MLBEDSW-6984: Optimize fast storage for feature maps

- Remove very long live ranges that are standing out compared to
its neighbors. This can be seen on large networks with complex
structure. If they are chosen instead of shorter live ranges,
it will be difficult for the HillClimb Allocator to find a perfect
fit in the final allocation.

Signed-off-by: Johan Alfven <johan.alfven@arm.com>
Change-Id: I6cf23adfdc06c1e93e12e9cf816453d940ff31f7
diff --git a/ethosu/vela/scheduler.py b/ethosu/vela/scheduler.py
index 021bcc9..fbe2e16 100644
--- a/ethosu/vela/scheduler.py
+++ b/ethosu/vela/scheduler.py
@@ -1281,9 +1281,9 @@
                 for tens in lr.tensors:
                     competing_tens_access[tens] = 0
 
-        sz = len(competing_lrs)
-        # All lrs and their tensors have been handled if sz is zero, we may thus return
-        if sz == 0:
+        competing_lrs_sz = len(competing_lrs)

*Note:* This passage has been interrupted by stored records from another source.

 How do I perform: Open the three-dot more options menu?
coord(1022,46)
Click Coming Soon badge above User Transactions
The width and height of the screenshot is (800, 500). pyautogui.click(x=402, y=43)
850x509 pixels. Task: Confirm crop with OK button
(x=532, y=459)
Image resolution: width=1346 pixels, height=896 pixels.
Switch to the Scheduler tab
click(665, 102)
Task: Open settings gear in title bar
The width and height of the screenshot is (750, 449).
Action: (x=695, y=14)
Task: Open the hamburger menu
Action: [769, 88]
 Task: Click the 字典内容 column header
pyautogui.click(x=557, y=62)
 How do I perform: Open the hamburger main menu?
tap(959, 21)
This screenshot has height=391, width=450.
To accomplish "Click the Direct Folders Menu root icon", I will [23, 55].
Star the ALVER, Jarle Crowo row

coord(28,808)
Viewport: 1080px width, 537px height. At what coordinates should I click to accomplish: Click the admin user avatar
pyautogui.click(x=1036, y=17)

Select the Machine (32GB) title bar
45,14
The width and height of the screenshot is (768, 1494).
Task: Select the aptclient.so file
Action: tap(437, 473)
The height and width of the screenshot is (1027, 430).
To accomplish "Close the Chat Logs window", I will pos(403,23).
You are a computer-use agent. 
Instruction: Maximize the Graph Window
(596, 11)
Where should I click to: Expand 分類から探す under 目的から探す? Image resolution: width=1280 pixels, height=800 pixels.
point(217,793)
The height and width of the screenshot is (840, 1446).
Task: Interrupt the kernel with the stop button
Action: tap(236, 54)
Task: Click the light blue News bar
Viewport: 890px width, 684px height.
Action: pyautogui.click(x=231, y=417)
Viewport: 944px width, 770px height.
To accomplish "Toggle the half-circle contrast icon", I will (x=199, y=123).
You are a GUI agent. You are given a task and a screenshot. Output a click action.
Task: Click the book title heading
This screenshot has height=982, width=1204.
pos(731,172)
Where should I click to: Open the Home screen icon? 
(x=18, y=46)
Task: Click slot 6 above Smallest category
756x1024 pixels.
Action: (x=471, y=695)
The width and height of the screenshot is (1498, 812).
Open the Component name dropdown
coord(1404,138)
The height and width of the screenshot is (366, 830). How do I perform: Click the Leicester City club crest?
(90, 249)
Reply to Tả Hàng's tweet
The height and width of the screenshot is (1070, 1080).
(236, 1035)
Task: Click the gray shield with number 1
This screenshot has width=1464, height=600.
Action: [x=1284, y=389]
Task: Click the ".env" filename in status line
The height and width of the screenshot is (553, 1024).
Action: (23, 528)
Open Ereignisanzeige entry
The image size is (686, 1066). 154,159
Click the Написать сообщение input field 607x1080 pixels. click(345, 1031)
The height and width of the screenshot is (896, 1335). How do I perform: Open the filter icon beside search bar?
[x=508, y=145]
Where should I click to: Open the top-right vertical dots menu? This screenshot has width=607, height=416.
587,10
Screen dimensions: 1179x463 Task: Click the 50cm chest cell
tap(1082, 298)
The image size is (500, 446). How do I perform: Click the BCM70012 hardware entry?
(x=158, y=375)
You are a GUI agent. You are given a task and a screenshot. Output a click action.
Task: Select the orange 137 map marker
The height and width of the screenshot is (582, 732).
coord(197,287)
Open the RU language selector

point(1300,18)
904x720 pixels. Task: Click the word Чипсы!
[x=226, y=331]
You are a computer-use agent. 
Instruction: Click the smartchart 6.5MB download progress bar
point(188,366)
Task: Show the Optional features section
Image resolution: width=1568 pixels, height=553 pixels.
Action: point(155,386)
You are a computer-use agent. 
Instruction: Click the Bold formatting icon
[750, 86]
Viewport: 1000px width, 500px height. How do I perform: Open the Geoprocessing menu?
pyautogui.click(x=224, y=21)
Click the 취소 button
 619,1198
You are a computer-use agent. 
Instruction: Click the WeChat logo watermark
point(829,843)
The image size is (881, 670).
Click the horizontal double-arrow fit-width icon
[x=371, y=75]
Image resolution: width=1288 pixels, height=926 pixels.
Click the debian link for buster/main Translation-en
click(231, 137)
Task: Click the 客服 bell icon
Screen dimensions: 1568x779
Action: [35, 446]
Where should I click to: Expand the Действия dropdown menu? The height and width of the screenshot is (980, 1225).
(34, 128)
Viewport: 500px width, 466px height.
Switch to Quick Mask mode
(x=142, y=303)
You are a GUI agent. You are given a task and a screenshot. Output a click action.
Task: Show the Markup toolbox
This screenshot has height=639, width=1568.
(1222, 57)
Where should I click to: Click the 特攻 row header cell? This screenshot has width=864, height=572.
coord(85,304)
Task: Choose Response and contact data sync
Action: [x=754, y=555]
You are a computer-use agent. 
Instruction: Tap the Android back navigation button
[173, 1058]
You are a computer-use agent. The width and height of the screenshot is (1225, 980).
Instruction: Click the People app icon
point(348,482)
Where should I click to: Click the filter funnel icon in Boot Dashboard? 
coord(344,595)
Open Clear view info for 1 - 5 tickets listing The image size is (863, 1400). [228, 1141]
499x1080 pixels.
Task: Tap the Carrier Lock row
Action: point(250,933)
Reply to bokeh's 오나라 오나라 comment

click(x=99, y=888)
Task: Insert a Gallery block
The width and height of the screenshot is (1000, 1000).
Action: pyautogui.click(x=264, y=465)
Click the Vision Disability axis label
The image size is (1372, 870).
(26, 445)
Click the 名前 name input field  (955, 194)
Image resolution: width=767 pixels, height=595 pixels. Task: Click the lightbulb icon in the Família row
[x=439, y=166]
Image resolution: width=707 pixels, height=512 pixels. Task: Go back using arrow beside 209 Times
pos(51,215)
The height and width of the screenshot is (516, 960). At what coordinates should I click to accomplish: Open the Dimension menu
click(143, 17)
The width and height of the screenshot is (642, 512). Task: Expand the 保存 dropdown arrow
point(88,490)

+        # All lrs and their tensors have been handled if competing_lrs_sz is zero, we may thus return
+        if competing_lrs_sz == 0:
             return
 
         # Estimate element access for all tensors that are competing for a place in fast-storage.
@@ -1307,16 +1307,52 @@
                 competing_tens_access[tens] += access.ofm_write
 
         competing_lrs = sorted(competing_lrs, key=lambda lr: (lr.start_time, lr.end_time + 1, lr.size))
+
+        # Remove lrs that have a live range that is too long compared to others.
+        # They are causing problems for the HillClimb Allocator when it has to
+        # change the allocation indices, in order to fit all the allocations into SRAM.
+        # This problem only occur in larger networks with complex graphs.
+        #
+        # Limit the number of items for allocate_component to work with max MAX_EXHAUSTIVE_ITEMS
+        # at the time. Too many will give too long compilation time
+        #
+        # Too long is currently decided to be (based on experience, analyzing many networks):
+        # Compare lr at postion i with lr at position i + MAX_EXHAUSTIVE_ITEMS.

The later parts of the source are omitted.